[Collected data]
========
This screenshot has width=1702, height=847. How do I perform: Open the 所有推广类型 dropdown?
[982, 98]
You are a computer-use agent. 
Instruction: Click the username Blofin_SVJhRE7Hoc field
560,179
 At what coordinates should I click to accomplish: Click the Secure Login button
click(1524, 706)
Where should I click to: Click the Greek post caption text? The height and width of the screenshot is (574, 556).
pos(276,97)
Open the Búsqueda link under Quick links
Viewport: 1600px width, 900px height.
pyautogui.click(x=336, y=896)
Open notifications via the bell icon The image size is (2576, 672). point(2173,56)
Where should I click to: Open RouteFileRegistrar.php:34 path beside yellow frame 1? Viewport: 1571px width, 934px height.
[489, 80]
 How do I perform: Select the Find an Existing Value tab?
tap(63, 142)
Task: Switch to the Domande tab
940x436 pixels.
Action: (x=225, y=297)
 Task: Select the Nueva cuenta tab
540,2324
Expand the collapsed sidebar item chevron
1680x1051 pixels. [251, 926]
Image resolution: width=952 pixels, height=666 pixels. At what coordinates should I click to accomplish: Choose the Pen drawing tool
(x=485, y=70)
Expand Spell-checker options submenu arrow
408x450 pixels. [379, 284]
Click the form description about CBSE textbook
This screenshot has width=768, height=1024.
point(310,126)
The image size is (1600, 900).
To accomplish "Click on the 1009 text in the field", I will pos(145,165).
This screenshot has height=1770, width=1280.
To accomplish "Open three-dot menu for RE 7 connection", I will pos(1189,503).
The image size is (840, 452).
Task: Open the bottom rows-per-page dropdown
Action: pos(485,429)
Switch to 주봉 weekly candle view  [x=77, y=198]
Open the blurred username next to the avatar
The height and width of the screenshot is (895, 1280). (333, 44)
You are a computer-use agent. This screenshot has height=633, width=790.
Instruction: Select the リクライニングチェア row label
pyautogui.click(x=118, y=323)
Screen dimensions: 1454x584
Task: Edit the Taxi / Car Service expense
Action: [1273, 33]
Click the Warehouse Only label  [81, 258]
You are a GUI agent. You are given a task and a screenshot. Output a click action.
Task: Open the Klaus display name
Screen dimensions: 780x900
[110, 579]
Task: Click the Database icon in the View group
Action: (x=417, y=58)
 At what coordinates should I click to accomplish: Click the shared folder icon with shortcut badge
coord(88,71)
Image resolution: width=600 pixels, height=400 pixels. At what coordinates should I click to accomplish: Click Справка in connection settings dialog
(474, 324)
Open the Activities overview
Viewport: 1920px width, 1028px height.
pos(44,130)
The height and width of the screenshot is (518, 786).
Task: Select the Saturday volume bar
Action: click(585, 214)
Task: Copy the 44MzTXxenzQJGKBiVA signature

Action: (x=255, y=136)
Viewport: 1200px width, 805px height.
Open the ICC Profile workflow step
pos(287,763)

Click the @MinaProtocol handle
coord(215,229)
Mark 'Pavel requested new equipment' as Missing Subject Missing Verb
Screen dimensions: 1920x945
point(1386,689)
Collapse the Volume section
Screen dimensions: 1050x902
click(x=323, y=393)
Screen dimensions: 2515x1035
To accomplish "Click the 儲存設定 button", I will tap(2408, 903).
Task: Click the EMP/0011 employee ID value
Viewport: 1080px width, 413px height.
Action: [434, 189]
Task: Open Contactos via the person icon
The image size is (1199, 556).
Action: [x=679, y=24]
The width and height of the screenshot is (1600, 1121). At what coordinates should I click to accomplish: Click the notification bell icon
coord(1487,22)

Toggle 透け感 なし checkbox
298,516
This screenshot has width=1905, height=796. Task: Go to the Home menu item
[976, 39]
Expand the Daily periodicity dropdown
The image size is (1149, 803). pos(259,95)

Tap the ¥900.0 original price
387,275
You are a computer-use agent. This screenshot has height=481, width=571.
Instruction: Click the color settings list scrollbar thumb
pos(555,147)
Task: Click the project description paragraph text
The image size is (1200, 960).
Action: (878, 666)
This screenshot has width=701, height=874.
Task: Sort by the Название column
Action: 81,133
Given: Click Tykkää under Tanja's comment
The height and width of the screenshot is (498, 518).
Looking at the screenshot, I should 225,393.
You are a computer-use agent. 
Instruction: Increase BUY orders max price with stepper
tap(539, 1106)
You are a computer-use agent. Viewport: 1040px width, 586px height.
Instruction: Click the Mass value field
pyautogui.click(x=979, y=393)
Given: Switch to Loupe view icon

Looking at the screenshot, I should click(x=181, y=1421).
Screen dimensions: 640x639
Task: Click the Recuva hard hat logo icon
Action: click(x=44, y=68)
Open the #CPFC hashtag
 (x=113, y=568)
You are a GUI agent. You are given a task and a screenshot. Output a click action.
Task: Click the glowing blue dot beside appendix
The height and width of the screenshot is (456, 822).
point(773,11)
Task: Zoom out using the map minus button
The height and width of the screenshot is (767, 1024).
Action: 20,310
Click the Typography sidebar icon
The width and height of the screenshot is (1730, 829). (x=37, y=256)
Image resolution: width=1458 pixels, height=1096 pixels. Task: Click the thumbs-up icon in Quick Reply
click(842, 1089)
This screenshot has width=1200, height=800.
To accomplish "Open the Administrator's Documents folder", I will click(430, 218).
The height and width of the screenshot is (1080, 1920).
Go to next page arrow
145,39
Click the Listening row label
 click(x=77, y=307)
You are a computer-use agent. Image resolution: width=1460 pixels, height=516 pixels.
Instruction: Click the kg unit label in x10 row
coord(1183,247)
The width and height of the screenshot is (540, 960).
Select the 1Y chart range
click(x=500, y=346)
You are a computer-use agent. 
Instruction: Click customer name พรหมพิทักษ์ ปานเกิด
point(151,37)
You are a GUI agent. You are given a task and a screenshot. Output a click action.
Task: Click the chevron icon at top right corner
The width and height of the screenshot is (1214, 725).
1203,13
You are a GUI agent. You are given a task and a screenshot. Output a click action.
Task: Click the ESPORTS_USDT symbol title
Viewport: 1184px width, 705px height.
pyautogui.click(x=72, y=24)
========
**ABOUT THIS TASK:**
Please copy out each line of the data in which the word "description" occurs.

**RESPONSE TO THIS EXERCISE:**
Click the form description about CBSE textbook
Task: Click the project description paragraph text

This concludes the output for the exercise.